╭─ Dataset
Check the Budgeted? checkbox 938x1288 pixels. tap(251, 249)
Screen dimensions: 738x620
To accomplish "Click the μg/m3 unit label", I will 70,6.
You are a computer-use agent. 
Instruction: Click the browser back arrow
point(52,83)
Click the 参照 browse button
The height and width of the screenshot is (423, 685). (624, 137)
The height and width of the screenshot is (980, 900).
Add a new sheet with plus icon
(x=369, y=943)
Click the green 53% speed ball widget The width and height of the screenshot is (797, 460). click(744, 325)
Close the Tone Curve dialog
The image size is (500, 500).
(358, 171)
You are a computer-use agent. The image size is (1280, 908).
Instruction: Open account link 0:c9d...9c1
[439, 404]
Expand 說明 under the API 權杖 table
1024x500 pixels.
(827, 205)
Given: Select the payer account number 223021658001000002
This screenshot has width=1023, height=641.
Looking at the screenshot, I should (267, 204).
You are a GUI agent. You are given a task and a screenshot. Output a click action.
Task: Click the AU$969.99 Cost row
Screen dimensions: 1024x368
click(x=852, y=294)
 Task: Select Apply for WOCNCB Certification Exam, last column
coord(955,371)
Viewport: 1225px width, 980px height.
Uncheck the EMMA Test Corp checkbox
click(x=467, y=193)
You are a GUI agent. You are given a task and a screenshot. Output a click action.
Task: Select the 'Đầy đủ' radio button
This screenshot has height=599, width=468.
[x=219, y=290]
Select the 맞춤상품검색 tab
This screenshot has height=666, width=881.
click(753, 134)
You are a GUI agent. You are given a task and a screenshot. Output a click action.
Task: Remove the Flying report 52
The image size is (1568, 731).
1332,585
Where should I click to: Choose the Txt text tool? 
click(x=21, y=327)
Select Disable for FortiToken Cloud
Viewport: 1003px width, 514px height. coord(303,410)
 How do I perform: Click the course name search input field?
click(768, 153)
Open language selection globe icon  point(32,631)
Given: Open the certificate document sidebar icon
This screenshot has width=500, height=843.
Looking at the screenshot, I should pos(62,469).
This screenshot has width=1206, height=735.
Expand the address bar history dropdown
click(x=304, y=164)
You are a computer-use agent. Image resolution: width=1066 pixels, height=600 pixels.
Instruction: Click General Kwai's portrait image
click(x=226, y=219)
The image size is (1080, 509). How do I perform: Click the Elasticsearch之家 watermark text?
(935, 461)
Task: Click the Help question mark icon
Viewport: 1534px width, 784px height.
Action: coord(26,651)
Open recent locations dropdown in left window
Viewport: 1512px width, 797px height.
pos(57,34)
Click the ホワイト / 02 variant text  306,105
╰─
▶ **Task prompt**
Reproduce verbatim the range of lines that opens the records and closes with the line containing "Given: Select the". Omit everything after it.

▶ **Answer section**
Check the Budgeted? checkbox 938x1288 pixels. tap(251, 249)
Screen dimensions: 738x620
To accomplish "Click the μg/m3 unit label", I will 70,6.
You are a computer-use agent. 
Instruction: Click the browser back arrow
point(52,83)
Click the 参照 browse button
The height and width of the screenshot is (423, 685). (624, 137)
The height and width of the screenshot is (980, 900).
Add a new sheet with plus icon
(x=369, y=943)
Click the green 53% speed ball widget The width and height of the screenshot is (797, 460). click(744, 325)
Close the Tone Curve dialog
The image size is (500, 500).
(358, 171)
You are a computer-use agent. The image size is (1280, 908).
Instruction: Open account link 0:c9d...9c1
[439, 404]
Expand 說明 under the API 權杖 table
1024x500 pixels.
(827, 205)
Given: Select the payer account number 223021658001000002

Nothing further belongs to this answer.